◆ Required work: Copy out the lines of the listing below word for word, starting at the line that contains "marker at 3 bar?" and ending at the line that contains "pyautogui.click(x=588, y=98)", with both of those lines included. Omit any pictures.

[Entries for locating words and elements]
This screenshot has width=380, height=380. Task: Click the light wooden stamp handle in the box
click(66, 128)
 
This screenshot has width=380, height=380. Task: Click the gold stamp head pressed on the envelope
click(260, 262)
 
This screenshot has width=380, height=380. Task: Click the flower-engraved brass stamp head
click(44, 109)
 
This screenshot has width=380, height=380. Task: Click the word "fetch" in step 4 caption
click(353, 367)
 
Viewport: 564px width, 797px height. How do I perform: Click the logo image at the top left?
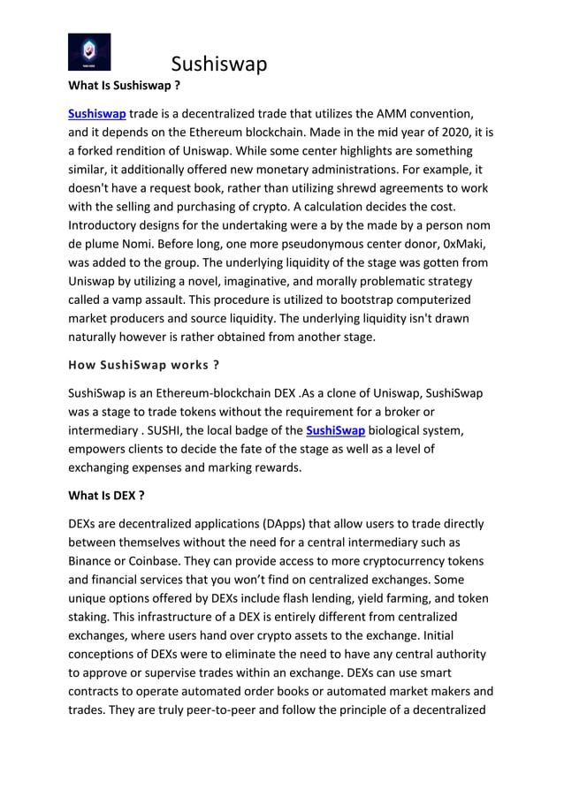click(89, 51)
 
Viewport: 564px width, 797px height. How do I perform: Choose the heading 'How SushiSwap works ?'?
click(143, 365)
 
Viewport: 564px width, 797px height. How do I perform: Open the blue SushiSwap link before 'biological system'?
click(335, 430)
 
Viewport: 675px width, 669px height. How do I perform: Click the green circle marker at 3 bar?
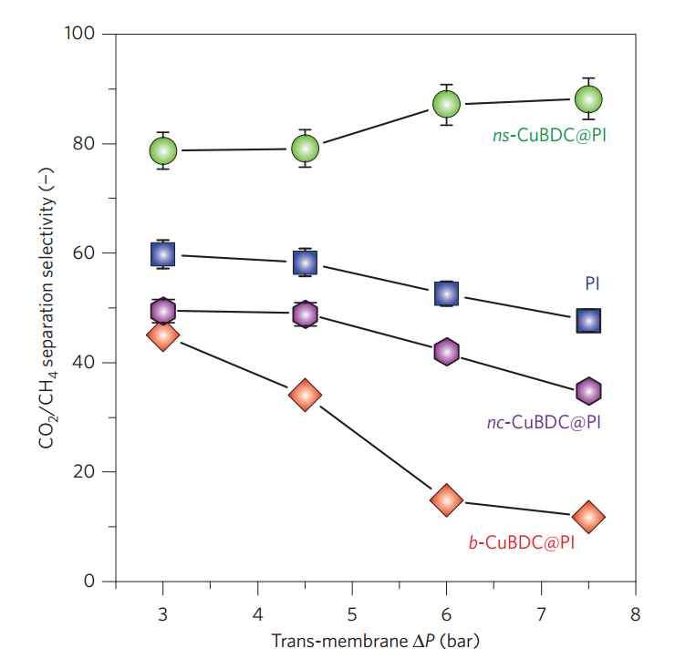pyautogui.click(x=163, y=150)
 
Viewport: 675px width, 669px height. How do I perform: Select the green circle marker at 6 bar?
pyautogui.click(x=446, y=104)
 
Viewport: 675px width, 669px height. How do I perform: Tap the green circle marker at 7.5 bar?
pyautogui.click(x=588, y=98)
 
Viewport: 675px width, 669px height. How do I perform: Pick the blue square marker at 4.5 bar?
pyautogui.click(x=305, y=262)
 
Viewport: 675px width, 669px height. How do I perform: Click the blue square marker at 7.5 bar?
pyautogui.click(x=588, y=320)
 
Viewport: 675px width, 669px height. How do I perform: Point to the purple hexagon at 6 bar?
pyautogui.click(x=446, y=351)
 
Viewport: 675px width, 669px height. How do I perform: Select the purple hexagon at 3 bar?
pyautogui.click(x=163, y=311)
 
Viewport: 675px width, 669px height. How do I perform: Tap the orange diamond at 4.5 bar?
pyautogui.click(x=305, y=395)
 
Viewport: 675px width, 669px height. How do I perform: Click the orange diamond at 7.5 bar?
pyautogui.click(x=588, y=517)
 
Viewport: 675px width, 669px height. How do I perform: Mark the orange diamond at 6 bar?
pyautogui.click(x=446, y=499)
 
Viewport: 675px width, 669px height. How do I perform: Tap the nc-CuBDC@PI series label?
pyautogui.click(x=545, y=422)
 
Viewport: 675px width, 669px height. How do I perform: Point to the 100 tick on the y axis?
pyautogui.click(x=85, y=35)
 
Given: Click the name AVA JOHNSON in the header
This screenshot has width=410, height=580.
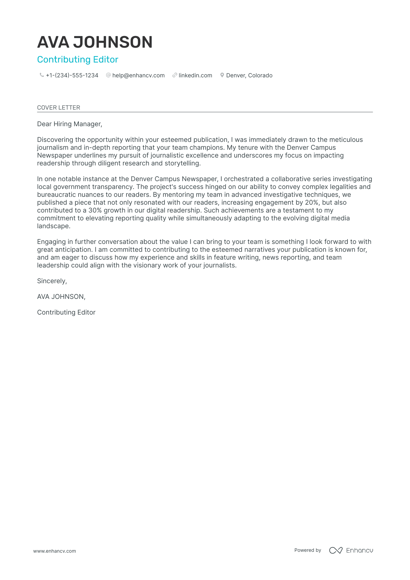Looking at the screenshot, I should pyautogui.click(x=95, y=42).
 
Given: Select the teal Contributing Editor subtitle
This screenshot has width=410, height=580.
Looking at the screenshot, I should pyautogui.click(x=78, y=60).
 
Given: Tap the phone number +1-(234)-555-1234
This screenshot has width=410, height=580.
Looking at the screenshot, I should pyautogui.click(x=72, y=76).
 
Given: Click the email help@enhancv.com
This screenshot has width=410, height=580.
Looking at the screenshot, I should pyautogui.click(x=138, y=76).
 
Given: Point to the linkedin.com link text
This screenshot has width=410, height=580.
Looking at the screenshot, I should pyautogui.click(x=195, y=76).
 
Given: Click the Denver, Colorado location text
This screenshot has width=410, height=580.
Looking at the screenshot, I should pyautogui.click(x=249, y=76).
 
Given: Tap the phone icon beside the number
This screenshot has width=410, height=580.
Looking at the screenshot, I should pyautogui.click(x=42, y=75).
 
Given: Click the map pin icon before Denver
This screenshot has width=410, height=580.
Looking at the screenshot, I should pyautogui.click(x=222, y=75).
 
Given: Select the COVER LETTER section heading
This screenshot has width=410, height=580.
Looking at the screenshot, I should pyautogui.click(x=58, y=108).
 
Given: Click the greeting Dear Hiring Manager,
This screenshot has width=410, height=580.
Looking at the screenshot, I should pyautogui.click(x=69, y=124).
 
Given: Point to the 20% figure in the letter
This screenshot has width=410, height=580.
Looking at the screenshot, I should pyautogui.click(x=311, y=203).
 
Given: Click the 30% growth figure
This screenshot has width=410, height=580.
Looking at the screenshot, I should pyautogui.click(x=95, y=210).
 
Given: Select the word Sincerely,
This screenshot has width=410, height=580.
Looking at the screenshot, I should pyautogui.click(x=52, y=281).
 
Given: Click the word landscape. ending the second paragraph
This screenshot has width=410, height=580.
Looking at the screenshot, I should pyautogui.click(x=54, y=226).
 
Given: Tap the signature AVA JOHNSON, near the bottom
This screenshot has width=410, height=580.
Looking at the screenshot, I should pyautogui.click(x=61, y=297).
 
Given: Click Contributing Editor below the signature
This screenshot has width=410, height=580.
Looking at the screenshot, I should pyautogui.click(x=66, y=313).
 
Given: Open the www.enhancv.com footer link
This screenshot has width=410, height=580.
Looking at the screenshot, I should pyautogui.click(x=54, y=551).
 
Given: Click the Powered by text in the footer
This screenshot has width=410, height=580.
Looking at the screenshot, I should pyautogui.click(x=308, y=550).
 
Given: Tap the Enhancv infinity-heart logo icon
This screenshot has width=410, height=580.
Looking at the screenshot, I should pyautogui.click(x=336, y=550).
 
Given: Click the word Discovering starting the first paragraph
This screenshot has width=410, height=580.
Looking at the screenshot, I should pyautogui.click(x=55, y=140).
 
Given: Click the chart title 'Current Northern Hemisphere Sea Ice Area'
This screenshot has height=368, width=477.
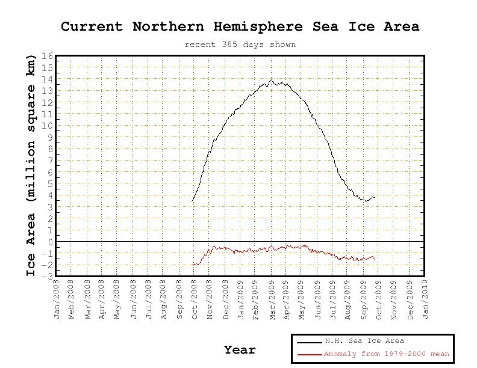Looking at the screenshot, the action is point(240,26).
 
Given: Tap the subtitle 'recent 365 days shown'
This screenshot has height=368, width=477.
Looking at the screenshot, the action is point(240,44).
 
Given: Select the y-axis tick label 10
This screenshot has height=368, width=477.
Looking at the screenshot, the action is point(48,126).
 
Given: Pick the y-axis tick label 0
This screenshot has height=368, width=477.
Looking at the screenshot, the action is point(51,242).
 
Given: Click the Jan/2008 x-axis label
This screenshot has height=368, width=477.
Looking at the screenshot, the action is point(57,299).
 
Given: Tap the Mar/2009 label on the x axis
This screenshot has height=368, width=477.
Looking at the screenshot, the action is point(272,299).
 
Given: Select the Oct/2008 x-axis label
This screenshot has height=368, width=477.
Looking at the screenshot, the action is point(195,299).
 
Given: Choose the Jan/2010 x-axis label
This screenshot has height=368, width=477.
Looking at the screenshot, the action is point(425,299).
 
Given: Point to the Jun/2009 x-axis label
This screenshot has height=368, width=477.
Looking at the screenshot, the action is point(318,299).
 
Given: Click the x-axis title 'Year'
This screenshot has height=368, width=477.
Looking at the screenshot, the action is point(240,350).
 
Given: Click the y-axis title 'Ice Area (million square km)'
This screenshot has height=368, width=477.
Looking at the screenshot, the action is point(31,165).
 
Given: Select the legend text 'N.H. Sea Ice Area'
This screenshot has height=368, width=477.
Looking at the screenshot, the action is point(364,341).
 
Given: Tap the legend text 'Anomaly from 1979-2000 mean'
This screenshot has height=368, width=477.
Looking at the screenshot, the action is point(386,354).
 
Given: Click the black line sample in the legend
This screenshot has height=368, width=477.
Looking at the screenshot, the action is point(310,343).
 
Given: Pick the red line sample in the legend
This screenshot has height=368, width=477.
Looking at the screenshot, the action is point(310,354).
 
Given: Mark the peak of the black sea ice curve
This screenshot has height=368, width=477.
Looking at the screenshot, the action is point(271,81).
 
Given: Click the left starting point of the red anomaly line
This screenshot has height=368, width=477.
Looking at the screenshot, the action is point(192,265).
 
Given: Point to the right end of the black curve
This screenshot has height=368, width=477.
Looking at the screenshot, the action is point(375,197).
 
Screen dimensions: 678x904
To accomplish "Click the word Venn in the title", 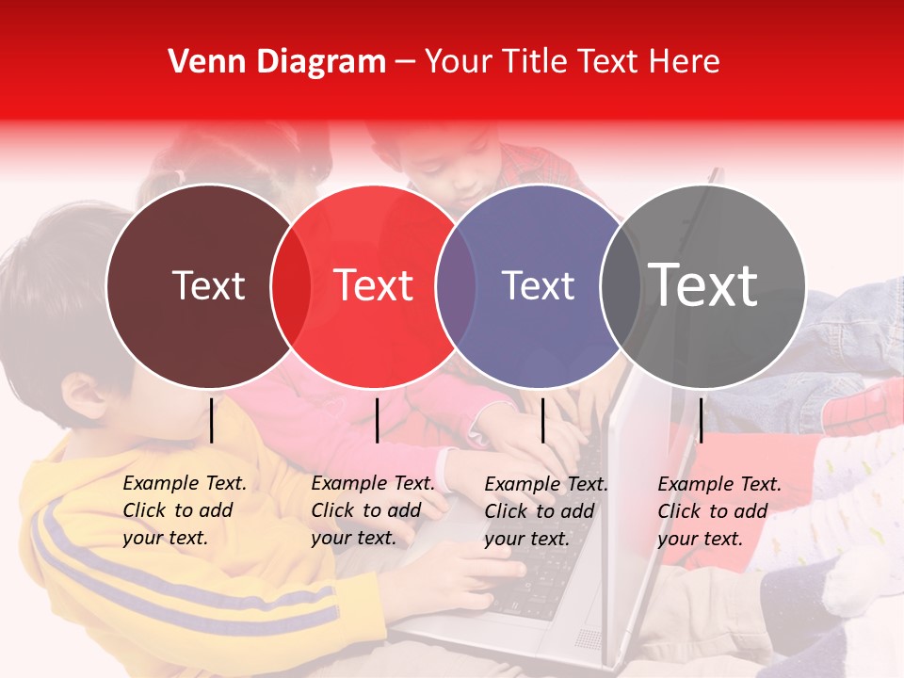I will pos(201,62).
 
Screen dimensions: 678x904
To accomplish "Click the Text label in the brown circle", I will pos(208,285).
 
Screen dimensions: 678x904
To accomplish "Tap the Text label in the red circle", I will pos(374,285).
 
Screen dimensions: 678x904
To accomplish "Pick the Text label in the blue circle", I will pos(538,285).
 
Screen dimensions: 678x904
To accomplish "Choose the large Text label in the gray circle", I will pos(703,285).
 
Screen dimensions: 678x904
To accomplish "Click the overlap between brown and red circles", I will pos(291,286).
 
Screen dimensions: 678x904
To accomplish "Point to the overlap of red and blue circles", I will pos(456,286).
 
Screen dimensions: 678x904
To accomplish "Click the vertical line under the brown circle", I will pos(212,420).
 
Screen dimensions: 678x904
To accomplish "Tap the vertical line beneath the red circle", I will pos(377,420).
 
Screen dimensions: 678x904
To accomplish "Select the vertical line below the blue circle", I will pos(542,420).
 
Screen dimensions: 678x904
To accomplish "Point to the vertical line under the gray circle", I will pos(701,420).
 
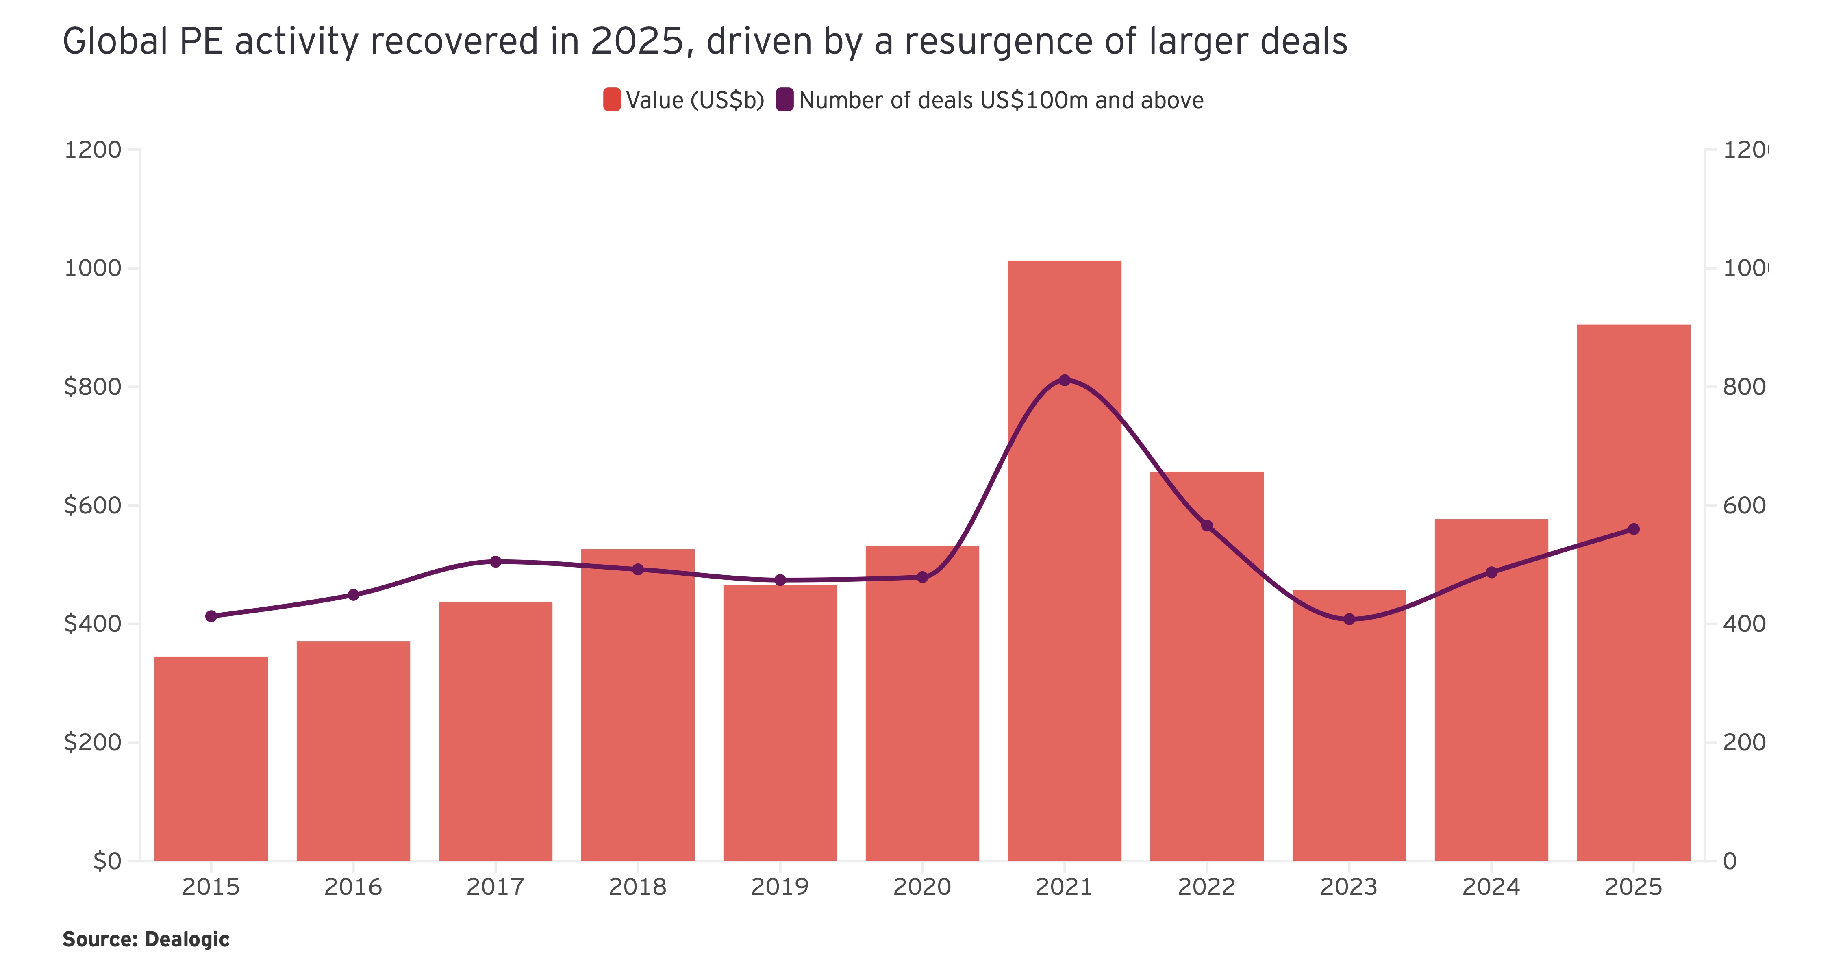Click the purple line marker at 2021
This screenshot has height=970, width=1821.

◆ Result:
Viewport: 675px width, 669px height. How do I perform: Click the green circle marker at 3 bar?
pyautogui.click(x=163, y=150)
 
Viewport: 675px width, 669px height. How do I perform: Select the green circle marker at 6 bar?
pyautogui.click(x=446, y=104)
 
Viewport: 675px width, 669px height. How do I perform: Tap the green circle marker at 7.5 bar?
pyautogui.click(x=588, y=98)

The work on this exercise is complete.